Our new album makes top reviewer Colin Randall’s Top Ten Albums of 2007!!!
Look here at the list..... www.salutlive top ten list
and for his actual review, here.... www.salutlive review
’Colin Randall spent nearly 28 years working for the Telegraph and is an admired critic and reviewer. He has just posted his verdict on Dunc’s splendid album: Congratulations Duncan. To get a verdict like that from Colin Randall is high praise indeed’. Sir Robert Peel – Longdogs Forum
’One of our albums of the year!’ - www.rootsmusic.co.uk
A ’Five Star’ review from.......Rock ’n’ Reel.... Mar/Apr 08 issue - THE DUNCAN McFARLANE BAND - All Rogues & Villains *****
Wearing their musical influence like a badge of pride, The Duncan McFarlane Band proudly proclaim on the back cover of their second album, All Rogues & Villains, "We class our music as Folk-Rock". The unreconstructed six-piece from Yorkshire make no bones about or excuses for their desire to produce memorable, attractive and danceable folk-fuelled rock that offers a knowing nod to the 70s masters. Consequently traces of Horslips, Fairport, Jack The Lad, Steeleye and the classic folk-rock sound of punchy bass lines and solid, driving rhythms abound. There’s also a quality of delivery, vocal authority, and some stunning lead riffs, plus neat accordion and fiddle interplay. Their readings of ’Botany Bay’, ’Rakish Young Fellow’, ’Band O’Shearers’, ’Lord Franklin’, ’Lowlands Of Holland’ and ’A-Begging I Will Go’ provide a real master class in just how to do the folk-rock thing right, while their own songs and tunes, four of each, sit comfortably amongst the more familiar folk-rock fare.

■ Raw data:
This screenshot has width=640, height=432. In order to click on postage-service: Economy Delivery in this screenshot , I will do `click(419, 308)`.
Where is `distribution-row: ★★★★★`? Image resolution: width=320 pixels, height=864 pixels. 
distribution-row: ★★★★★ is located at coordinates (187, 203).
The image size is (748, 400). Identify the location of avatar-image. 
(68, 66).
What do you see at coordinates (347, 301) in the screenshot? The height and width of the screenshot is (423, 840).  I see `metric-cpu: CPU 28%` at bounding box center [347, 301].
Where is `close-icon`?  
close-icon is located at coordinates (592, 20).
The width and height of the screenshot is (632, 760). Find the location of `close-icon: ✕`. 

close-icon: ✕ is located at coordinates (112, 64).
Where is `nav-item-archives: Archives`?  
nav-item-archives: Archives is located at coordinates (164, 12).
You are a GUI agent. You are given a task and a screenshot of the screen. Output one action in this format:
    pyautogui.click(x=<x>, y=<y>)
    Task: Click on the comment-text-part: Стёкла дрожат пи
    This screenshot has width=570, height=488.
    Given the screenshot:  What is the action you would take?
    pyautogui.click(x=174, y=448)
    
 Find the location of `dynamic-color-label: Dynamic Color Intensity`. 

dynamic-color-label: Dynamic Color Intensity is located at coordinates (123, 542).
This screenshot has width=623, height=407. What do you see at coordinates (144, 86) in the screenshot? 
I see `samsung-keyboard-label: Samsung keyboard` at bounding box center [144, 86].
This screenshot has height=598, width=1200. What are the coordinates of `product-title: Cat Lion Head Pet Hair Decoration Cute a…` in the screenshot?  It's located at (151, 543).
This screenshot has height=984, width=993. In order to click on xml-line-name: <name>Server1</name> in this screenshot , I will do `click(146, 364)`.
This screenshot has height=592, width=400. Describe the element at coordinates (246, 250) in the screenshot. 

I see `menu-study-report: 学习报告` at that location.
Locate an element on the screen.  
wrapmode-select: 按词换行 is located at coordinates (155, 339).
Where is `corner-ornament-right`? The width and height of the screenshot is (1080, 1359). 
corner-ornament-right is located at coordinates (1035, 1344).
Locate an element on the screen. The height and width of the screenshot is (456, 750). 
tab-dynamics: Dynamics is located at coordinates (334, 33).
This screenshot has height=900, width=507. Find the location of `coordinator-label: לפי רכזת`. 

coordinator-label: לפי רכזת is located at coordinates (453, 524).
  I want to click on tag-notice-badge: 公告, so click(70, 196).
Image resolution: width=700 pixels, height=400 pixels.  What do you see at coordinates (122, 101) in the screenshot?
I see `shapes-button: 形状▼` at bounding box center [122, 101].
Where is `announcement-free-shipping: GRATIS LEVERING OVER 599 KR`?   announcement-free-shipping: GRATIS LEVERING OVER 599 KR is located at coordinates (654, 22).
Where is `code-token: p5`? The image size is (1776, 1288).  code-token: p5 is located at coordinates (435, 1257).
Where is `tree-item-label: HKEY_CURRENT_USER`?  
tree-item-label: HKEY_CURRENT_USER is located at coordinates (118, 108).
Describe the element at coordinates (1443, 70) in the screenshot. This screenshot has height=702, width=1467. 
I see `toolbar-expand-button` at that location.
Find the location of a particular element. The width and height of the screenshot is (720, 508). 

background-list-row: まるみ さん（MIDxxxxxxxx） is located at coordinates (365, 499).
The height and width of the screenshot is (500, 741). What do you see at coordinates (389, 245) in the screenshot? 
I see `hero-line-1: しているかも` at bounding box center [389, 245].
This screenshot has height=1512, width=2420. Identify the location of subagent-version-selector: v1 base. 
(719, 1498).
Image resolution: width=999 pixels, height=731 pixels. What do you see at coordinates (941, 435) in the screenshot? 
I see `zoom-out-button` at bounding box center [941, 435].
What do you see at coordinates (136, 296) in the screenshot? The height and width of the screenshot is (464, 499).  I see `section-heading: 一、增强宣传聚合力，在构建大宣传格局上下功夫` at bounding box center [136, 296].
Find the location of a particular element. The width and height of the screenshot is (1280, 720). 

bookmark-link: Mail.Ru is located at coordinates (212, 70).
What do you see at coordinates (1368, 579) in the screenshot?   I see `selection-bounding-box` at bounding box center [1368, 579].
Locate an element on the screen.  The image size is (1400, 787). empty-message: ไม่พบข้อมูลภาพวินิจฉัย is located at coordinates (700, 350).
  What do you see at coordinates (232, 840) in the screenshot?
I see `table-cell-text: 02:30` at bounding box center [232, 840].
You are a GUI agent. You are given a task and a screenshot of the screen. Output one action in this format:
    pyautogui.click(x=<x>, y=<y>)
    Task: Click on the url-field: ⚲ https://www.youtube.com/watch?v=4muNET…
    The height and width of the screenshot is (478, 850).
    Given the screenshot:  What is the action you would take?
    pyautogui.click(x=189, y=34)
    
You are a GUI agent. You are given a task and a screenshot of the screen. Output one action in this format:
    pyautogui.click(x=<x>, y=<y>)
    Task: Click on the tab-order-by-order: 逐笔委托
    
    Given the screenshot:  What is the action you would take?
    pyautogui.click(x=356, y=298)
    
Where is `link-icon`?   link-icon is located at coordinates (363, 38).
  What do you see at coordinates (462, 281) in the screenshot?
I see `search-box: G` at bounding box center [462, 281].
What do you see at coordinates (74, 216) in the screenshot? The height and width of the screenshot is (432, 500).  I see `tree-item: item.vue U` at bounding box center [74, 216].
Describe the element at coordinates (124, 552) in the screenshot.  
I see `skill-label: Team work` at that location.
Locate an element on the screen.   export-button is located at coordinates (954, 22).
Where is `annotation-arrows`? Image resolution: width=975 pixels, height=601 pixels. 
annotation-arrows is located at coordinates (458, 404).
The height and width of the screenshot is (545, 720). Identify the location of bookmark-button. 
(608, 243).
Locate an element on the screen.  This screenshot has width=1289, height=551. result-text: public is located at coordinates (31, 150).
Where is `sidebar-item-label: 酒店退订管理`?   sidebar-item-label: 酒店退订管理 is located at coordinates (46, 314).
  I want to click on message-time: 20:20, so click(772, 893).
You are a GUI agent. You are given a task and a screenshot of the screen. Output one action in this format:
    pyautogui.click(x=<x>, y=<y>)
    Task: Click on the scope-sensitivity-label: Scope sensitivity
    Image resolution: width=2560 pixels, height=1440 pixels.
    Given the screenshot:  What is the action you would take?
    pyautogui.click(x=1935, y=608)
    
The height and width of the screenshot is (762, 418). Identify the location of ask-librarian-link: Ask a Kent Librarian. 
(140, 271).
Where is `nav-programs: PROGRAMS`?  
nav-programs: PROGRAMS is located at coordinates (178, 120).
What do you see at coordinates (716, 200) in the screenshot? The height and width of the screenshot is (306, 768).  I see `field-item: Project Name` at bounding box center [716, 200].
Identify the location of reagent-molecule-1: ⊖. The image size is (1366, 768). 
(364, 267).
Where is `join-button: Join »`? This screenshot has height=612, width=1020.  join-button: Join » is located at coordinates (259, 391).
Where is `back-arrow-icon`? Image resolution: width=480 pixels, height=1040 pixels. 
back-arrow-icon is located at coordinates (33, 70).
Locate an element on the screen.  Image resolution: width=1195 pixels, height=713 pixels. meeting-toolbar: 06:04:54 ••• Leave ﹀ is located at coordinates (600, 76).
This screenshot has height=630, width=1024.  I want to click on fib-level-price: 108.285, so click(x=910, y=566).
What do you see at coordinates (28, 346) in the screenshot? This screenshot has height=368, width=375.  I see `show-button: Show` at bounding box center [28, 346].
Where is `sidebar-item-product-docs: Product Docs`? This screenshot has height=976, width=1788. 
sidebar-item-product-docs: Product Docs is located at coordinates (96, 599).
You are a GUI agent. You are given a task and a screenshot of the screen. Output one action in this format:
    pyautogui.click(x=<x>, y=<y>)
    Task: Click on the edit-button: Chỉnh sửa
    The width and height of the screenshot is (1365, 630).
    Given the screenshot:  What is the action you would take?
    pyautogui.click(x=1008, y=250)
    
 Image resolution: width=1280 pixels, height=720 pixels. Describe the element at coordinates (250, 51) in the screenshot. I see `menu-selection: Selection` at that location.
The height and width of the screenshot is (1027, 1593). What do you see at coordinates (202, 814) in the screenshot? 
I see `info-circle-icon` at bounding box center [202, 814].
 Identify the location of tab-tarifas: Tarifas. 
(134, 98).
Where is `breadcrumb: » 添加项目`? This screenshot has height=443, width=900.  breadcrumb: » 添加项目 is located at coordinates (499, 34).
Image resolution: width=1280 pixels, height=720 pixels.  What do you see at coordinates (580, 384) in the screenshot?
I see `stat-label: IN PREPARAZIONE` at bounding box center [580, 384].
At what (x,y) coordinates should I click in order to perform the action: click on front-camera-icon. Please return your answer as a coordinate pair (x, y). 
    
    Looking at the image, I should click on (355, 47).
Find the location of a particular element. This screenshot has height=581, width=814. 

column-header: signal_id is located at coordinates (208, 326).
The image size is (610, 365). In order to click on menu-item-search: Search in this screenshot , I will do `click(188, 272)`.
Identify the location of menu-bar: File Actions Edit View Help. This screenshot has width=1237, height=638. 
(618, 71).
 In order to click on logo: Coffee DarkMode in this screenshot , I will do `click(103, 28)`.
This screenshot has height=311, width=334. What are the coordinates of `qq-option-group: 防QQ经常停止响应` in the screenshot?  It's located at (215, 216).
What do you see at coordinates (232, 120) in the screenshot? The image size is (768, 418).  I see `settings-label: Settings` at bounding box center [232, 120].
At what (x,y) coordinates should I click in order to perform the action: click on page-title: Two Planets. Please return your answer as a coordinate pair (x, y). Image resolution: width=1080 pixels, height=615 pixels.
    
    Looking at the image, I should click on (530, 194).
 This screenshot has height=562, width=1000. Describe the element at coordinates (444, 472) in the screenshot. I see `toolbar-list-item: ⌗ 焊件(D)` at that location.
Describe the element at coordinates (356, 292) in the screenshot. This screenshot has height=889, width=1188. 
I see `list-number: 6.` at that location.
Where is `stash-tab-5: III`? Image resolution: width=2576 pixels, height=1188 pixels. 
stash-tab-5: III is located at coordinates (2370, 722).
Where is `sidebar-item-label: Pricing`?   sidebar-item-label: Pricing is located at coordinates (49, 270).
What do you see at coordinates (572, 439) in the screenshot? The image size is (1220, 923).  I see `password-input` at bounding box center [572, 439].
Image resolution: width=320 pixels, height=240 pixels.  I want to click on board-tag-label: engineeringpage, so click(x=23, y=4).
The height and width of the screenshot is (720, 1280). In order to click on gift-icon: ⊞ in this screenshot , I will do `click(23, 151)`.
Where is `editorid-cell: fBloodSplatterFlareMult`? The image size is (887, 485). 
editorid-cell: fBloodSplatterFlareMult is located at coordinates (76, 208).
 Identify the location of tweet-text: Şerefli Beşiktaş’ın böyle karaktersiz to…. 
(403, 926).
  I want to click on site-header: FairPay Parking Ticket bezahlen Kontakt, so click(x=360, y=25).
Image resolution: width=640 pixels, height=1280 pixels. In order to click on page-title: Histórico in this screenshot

■ Tasks to carry out:
- A) According to the text about the Duncan McFarlane Band, which county does the band come from?
- B) Name every earlier band whose traces the text about the Duncan McFarlane Band says can be heard on All Rogues & Villains.
- C) Write the next part of the text about the Duncan McFarlane Band, picking up after its final sentence.

■ Answers for the exercise:
- A) Yorkshire.

- B) Horslips, Fairport, Jack The Lad, Steeleye

- C)
Steve Caseman - Rock ’n’ Reel
’efdss’ - English Folk Dance & Song Society - Quarterly Publication ’EDS’ - Spring 2008, page 46 ’All Rogues & Villains’ - The Duncan McFarlane Band
This is a band that has taken the strong lyricism of traditional music and has really banged it into rock with style and grace. Firm and rhythmic drumming, sharp and perceptive fiddling and a keen sense of arrangement throws this music back at you and screams ’listen to me’. This, the band’s second album, finds them sounding well rehearsed and polished and Duncan clearly gets terrific enjoyment out of singing; not always the easiest of emotions to pull off on a record. It comes from clarity of words, from a strong sense of narrative and from subtle – and sometimes not so subtle – changes of pace. And there is a jump-up-and-down feel that makes a lot of their music totally infectious.
Following on from their debut The Woodshed Boys, this album contains a similar mixture of traditional songs and tunes alongside Duncan McFarlane originals. I especially like ’Bed of Straw’, one of Duncan’s own songs about recruiting – it could easily be mistaken for a traditional song! As the sergeant presses the money into the travellers’ hands you can ’hear’ the smile on Duncan’s face.
The addition of Stan Rogers’ ’North-West Passage’ chorus to ’Lord Franklin’ is brilliant – it really shows the rocking element of the band at its best and makes you wonder why no-one has done it before.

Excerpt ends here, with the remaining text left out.